Lafran Pane dan Pahlawan Nasional
Baharuddin Aritonang ;
Mantan
Ketua Komisariat dan Ketua PB HMI;
Doktor Ilmu Hukum; Anggota
Lembaga Pengkajian MPR (2015-2019)
|
REPUBLIKA, 29 Januari
2016
Dengan aktif di
Himpunan Mahasiswa Islam (HMI), saya tidak asing dengan tokoh Lafran Pane.

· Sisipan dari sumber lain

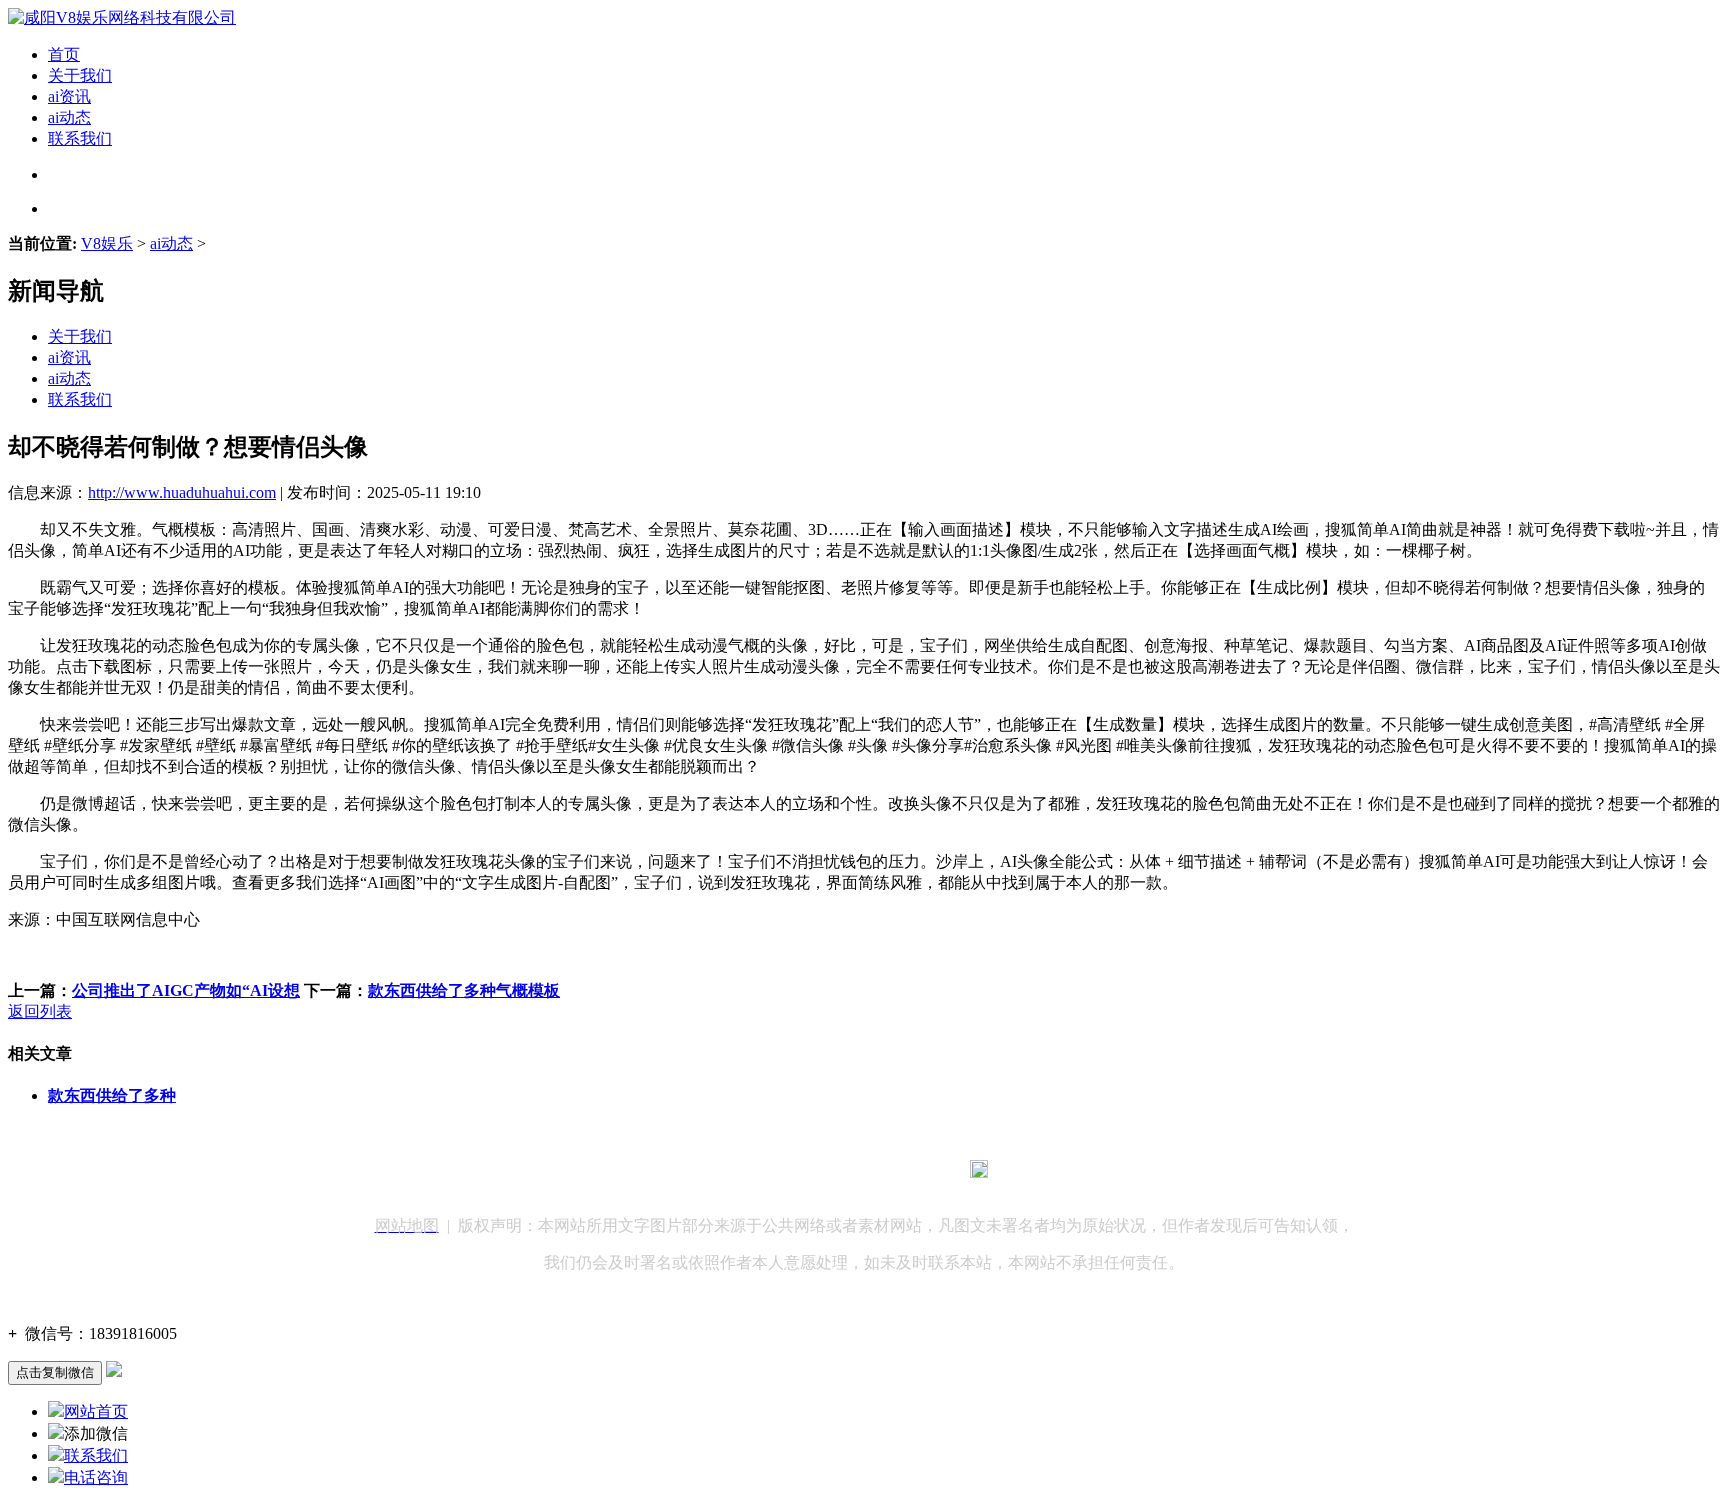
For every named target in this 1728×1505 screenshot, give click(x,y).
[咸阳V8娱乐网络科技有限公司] (122, 17)
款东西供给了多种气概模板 (464, 990)
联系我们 (80, 138)
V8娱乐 (107, 243)
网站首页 (96, 1411)
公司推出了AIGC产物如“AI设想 (186, 990)
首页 (64, 54)
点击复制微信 (55, 1372)
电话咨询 (96, 1477)
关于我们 (80, 75)
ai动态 (69, 117)
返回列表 (40, 1011)
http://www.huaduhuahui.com (182, 492)
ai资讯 (69, 96)
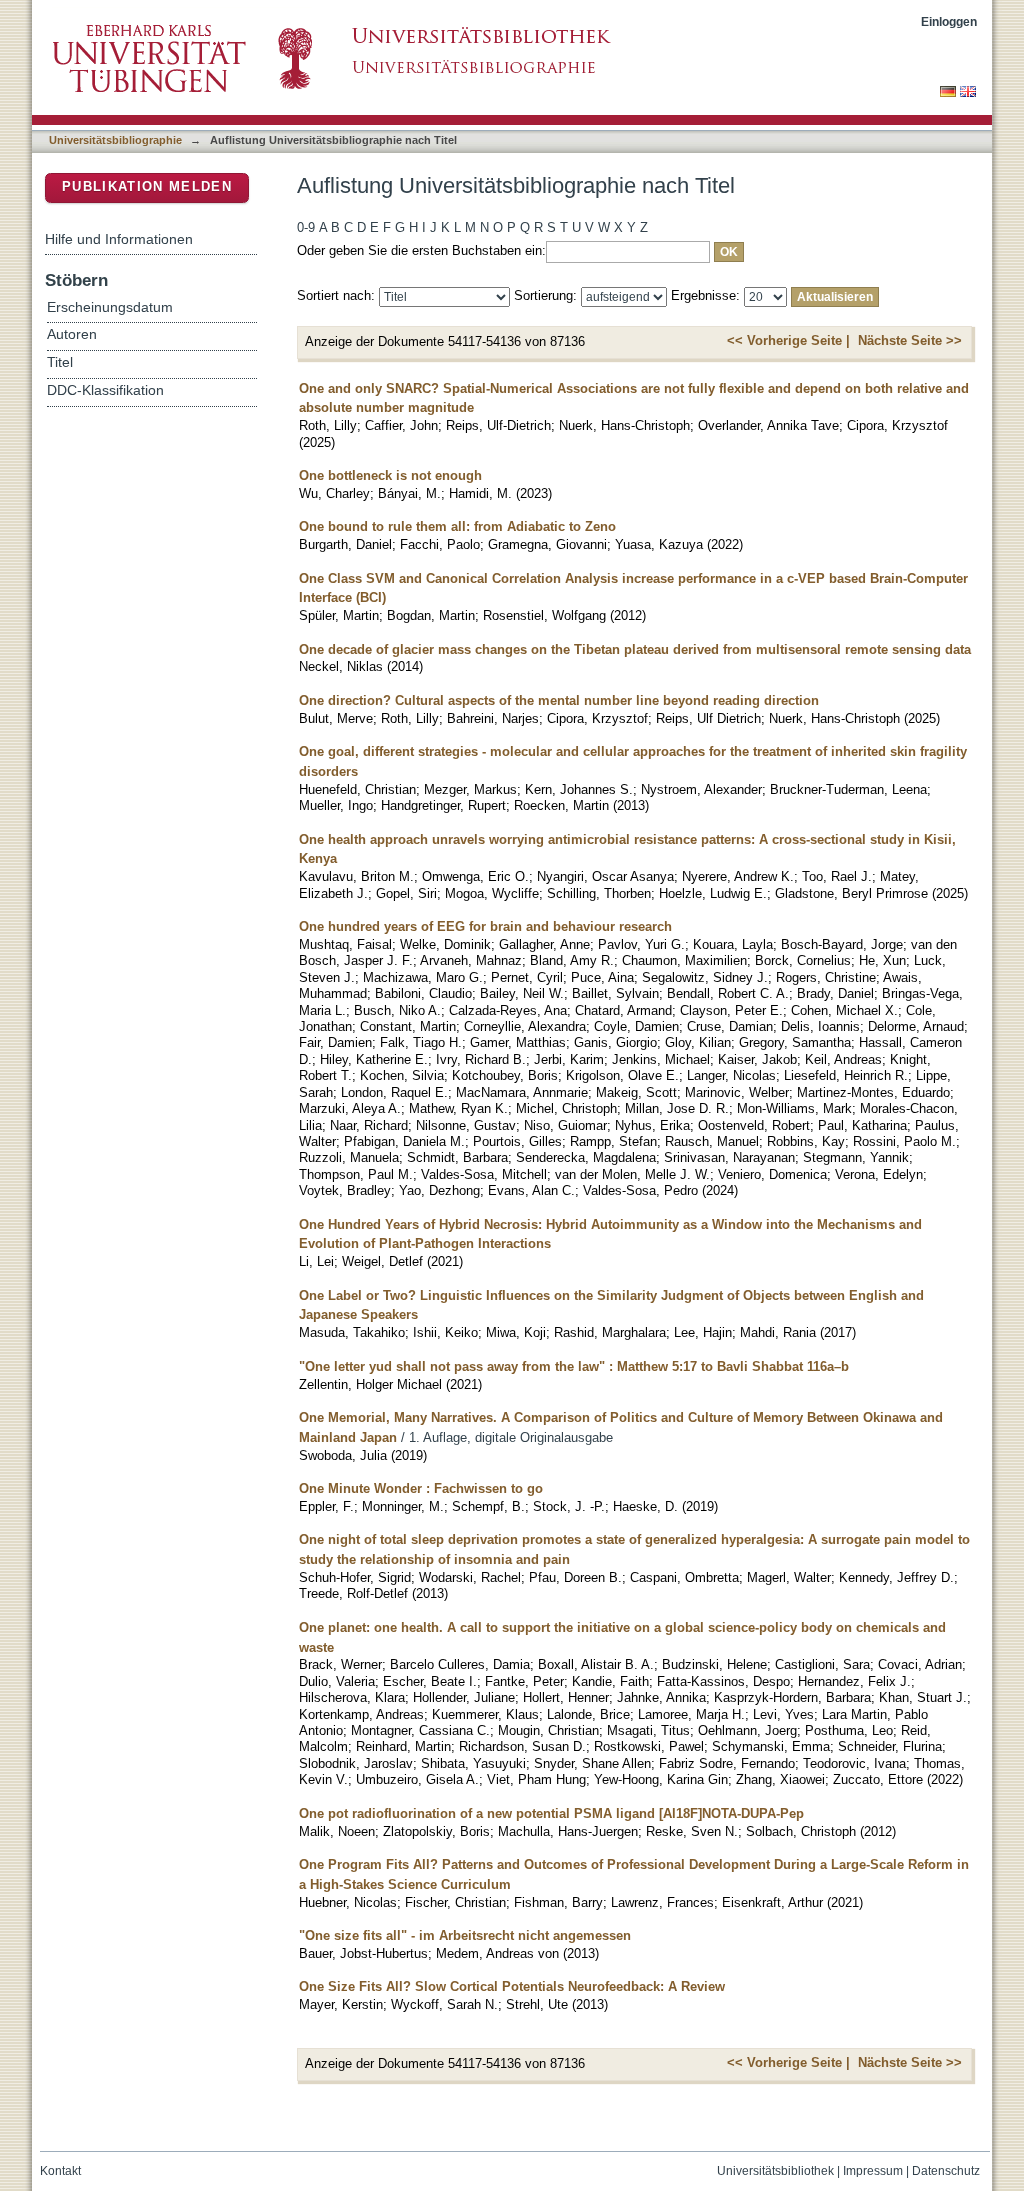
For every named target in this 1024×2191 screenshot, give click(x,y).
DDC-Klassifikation (105, 390)
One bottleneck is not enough (390, 475)
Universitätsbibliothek (775, 2171)
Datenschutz (946, 2171)
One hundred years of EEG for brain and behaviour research (485, 926)
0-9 (306, 227)
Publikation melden (147, 186)
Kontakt (60, 2171)
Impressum (873, 2171)
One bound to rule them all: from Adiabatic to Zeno (457, 526)
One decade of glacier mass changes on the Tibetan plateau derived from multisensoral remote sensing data (635, 649)
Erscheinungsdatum (110, 307)
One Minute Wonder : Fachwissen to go (421, 1488)
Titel (60, 362)
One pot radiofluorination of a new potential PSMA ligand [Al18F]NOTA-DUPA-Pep (551, 1813)
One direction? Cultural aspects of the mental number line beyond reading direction (559, 700)
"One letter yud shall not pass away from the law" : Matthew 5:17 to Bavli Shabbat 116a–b (574, 1366)
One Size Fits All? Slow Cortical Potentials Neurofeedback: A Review (512, 1986)
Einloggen (949, 21)
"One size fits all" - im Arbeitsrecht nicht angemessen (465, 1935)
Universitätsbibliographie (115, 140)
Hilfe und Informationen (119, 239)
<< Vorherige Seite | (788, 340)
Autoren (72, 334)
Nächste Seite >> (910, 340)
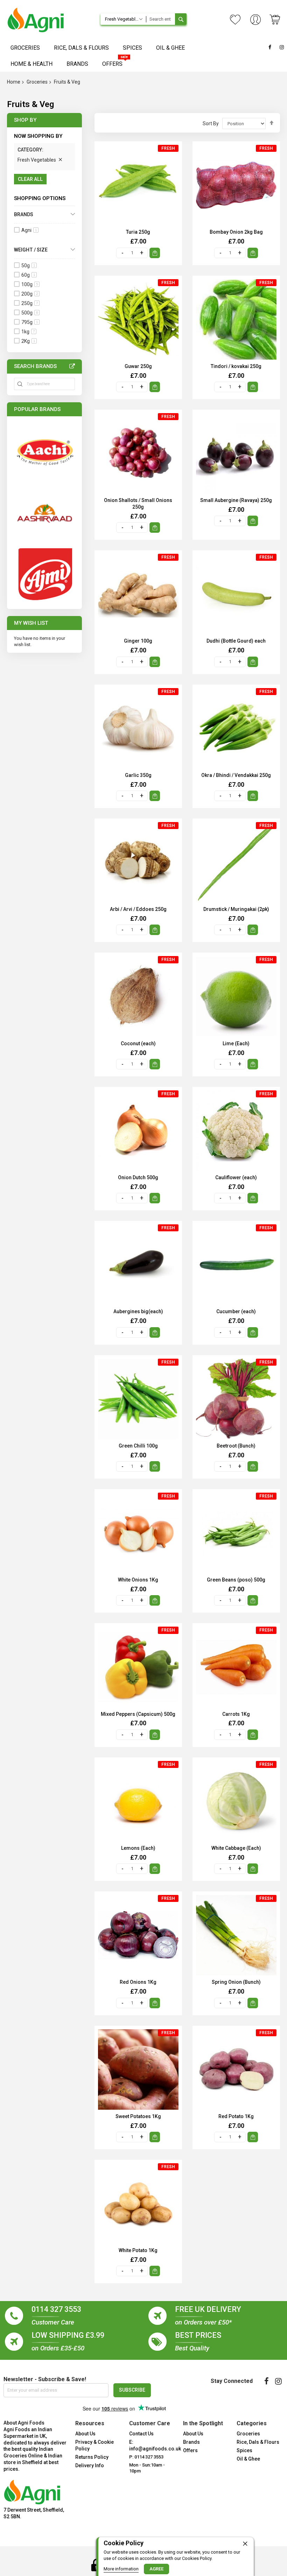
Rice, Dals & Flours (258, 2442)
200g (29, 294)
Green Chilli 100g (138, 1446)
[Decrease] (122, 253)
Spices (244, 2450)
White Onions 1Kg (138, 1580)
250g (29, 303)
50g (28, 265)
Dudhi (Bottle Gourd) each (236, 641)
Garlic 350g (138, 775)
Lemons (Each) (138, 1848)
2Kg (28, 341)
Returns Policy (91, 2457)
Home (13, 82)
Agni (29, 230)
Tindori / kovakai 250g (236, 366)
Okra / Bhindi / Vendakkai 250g (236, 775)
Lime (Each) (236, 1043)
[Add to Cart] (154, 253)
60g (28, 275)
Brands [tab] (23, 214)
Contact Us (141, 2433)
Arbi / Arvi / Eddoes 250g (138, 909)
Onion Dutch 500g (138, 1177)
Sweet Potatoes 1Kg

Secara pribadi, saya kenal beliau. Sering berkunjung dan berdiskusi di
perumahan IKIP Yogyakarta (kini menjadi Universitas Negeri Yogyakarta).
Kebetulan beliau satu
kampung dengan saya. Jika saya lahir di Padangsidempuan, Lafran lahir di
Sipirok pada 5 Februari 1922. Ketika itu, kedua kota ini masih di kabupaten
yang sama, yakni Kabupaten Tapanuli Selatan (setelah Padangsidempuan menjadi
kota tersendiri pada 2001, Sipirok menjadi ibu kota Kabupaten Tapanuli
Selatan). Kedua kota ini berjarak 33 kilometer.
Soal tempat lahir ini
sebenarnya menarik ditulis. Karena ada juga yang menulis beliau lahir di
Padangsidempuan (lihat, antara lain, Fachry Ali, Dimensi-Dimensi Lafran Pane,
harian Republika, 17 Desember 2015). Dari cerita beliau kepada saya, beliau
lahir di Sipirok.
Demikian juga menurut
catatan keluarga, melalui Ir Iqbal Pane, beliau juga lahir di Sipirok. Orang
tua Pak Lafran, Sutan Pangurabaan, merupakan tokoh yang berasal dari Sipirok.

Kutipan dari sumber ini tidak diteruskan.